---------- Entries provided

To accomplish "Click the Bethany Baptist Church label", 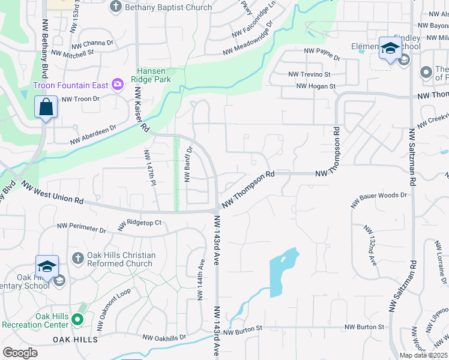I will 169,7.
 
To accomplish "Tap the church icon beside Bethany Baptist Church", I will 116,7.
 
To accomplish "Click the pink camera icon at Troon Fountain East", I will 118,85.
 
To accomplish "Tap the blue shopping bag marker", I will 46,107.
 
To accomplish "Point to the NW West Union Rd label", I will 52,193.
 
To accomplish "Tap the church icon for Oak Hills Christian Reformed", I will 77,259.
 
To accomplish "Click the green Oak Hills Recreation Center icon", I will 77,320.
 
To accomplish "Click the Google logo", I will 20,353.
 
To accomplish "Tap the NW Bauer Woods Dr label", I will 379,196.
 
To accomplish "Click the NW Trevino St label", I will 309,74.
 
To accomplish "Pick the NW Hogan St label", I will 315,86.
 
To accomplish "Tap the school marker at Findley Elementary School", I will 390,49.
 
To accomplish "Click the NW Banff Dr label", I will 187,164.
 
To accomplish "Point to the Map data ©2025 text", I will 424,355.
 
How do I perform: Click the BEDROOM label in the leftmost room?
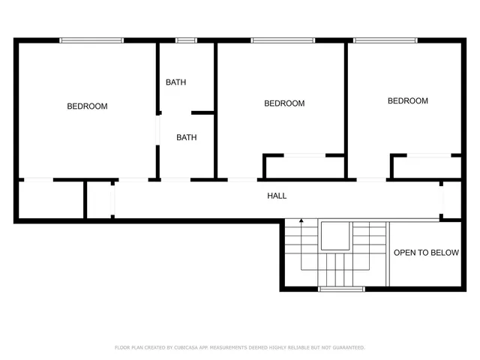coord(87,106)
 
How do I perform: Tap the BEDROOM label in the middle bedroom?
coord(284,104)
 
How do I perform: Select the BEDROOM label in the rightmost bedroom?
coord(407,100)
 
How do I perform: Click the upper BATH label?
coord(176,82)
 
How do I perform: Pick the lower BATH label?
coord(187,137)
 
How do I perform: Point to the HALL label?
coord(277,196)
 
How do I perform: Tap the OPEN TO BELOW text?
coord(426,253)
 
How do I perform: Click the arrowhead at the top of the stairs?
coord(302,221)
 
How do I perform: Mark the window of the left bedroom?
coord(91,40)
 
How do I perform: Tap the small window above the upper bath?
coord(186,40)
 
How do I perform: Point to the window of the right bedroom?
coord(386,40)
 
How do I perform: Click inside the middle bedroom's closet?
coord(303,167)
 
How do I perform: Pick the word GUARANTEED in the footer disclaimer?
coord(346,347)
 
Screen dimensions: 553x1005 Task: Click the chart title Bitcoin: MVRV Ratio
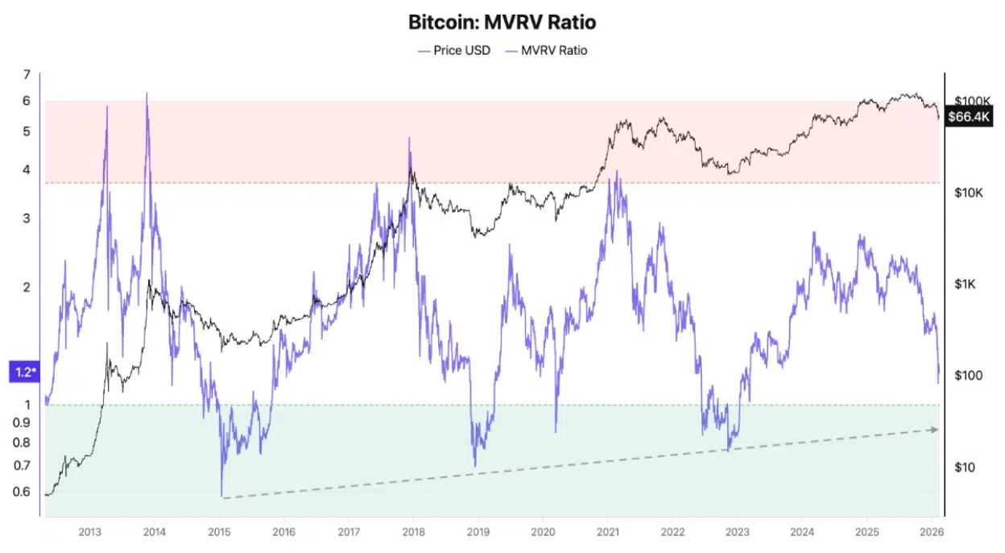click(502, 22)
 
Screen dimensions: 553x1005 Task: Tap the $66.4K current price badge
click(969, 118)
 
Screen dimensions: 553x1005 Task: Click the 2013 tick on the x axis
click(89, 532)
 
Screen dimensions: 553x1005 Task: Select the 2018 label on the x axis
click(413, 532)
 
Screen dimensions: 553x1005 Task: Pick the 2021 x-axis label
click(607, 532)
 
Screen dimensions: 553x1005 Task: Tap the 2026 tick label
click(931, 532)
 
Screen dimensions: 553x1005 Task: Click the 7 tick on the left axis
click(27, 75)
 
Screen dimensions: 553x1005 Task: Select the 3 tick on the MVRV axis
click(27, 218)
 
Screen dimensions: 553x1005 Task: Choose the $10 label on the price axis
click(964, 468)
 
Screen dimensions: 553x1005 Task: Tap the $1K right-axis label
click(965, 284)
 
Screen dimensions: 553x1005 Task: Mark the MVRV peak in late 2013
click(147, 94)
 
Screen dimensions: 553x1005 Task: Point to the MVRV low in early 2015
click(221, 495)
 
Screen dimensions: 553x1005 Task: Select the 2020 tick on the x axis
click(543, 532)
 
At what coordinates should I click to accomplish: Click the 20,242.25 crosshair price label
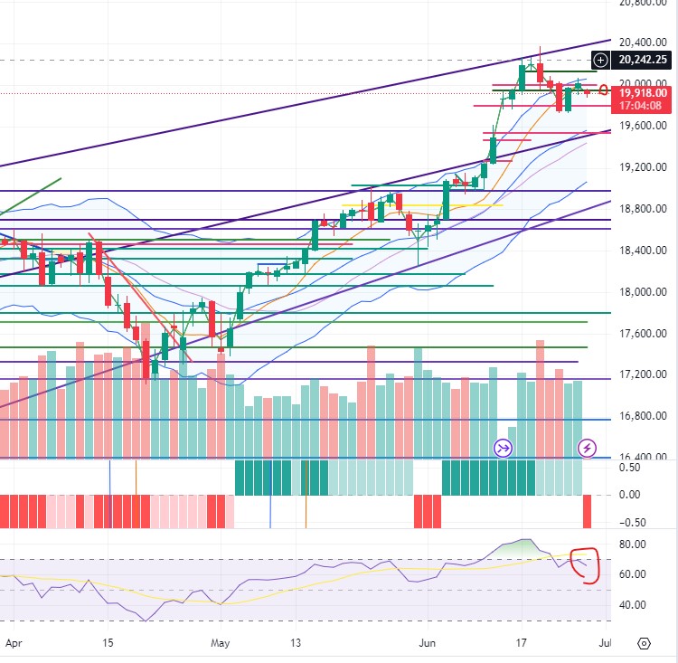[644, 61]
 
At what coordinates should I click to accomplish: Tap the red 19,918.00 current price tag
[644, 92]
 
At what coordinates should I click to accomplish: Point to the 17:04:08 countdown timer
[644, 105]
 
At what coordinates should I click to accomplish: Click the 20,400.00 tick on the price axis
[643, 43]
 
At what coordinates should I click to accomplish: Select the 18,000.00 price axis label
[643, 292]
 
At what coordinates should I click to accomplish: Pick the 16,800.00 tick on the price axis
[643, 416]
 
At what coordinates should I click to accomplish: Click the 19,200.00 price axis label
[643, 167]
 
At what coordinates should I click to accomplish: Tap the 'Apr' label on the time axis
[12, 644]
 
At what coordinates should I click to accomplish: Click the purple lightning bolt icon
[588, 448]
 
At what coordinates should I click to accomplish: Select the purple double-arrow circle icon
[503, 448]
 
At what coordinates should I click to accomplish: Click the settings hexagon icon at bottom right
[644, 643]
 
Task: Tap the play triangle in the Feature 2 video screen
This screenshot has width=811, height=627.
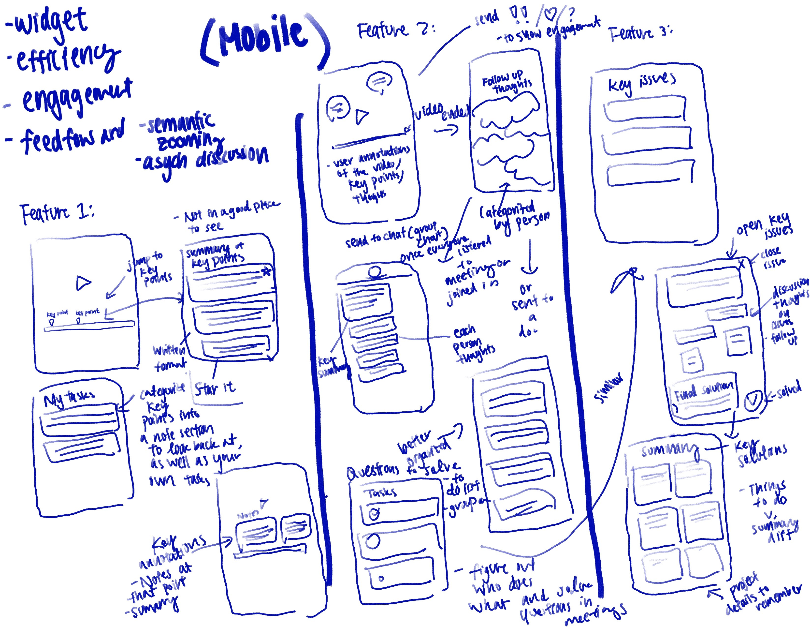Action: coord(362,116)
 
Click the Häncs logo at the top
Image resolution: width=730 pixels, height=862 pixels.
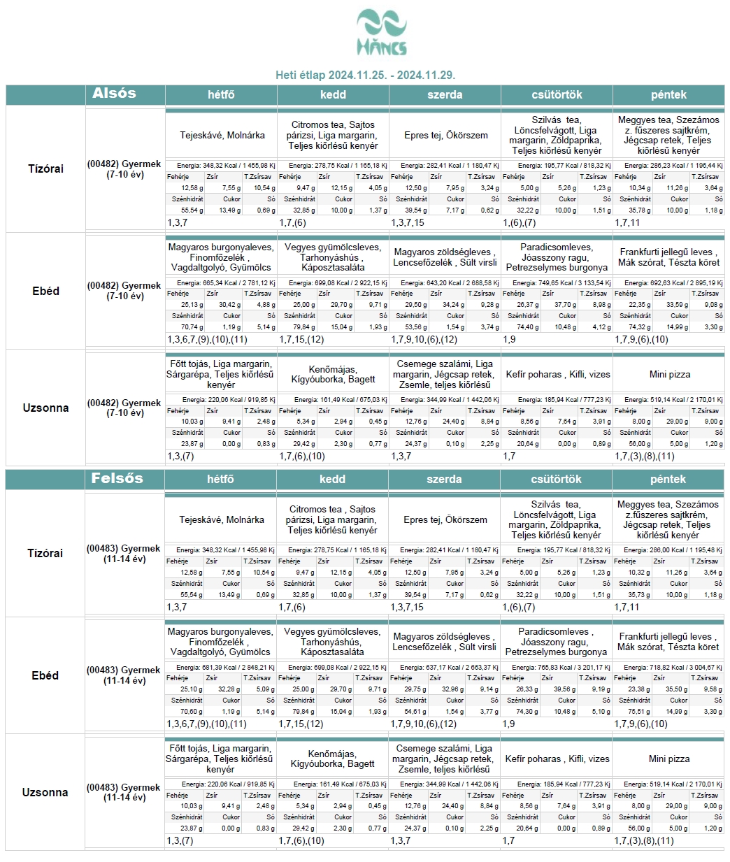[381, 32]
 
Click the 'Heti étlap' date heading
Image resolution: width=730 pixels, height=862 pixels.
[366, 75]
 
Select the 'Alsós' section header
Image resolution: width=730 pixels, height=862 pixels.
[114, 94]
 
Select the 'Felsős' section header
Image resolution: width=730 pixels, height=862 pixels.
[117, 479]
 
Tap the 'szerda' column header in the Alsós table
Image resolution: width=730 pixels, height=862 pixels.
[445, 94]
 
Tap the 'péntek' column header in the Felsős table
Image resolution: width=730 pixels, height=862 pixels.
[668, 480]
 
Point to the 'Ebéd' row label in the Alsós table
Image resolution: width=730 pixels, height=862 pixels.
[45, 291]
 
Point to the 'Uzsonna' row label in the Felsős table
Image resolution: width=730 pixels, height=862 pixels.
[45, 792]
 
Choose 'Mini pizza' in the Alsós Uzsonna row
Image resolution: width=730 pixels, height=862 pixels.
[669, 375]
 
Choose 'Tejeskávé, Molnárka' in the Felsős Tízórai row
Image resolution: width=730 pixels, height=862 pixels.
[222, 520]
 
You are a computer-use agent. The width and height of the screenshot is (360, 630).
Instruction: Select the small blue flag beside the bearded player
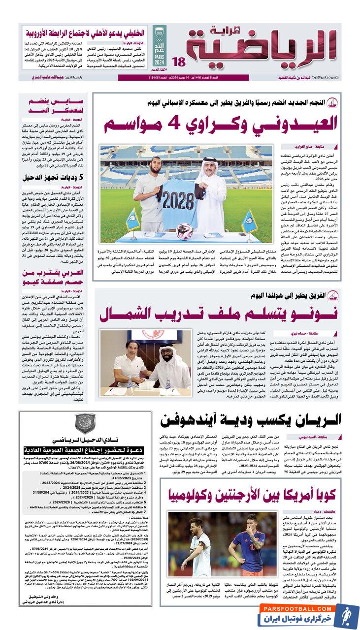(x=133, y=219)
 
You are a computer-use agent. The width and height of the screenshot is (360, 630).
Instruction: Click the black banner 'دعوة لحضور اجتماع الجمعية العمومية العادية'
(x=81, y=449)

--------------------

__What you should do__
Copy the data word for word, from the line containing "Point to the 'Ebéd'" through the end of the data, keeping both of those lines and omitting the pictures.

__Task answer__
Point to the 'Ebéd' row label in the Alsós table
Image resolution: width=730 pixels, height=862 pixels.
[45, 291]
 
Point to the 'Uzsonna' row label in the Felsős table
Image resolution: width=730 pixels, height=862 pixels.
[45, 792]
 
Choose 'Mini pizza' in the Alsós Uzsonna row
Image resolution: width=730 pixels, height=862 pixels.
[669, 375]
 
Choose 'Tejeskávé, Molnárka' in the Felsős Tízórai row
Image resolution: width=730 pixels, height=862 pixels.
[222, 520]
 
You are a computer-use agent. The width and height of the screenshot is (360, 630).
Instruction: Select the small blue flag beside the bearded player
(x=133, y=219)
 
You are a computer-use agent. The width and height of the screenshot is (360, 630).
Instruction: Click the black banner 'دعوة لحضور اجتماع الجمعية العمومية العادية'
(x=81, y=449)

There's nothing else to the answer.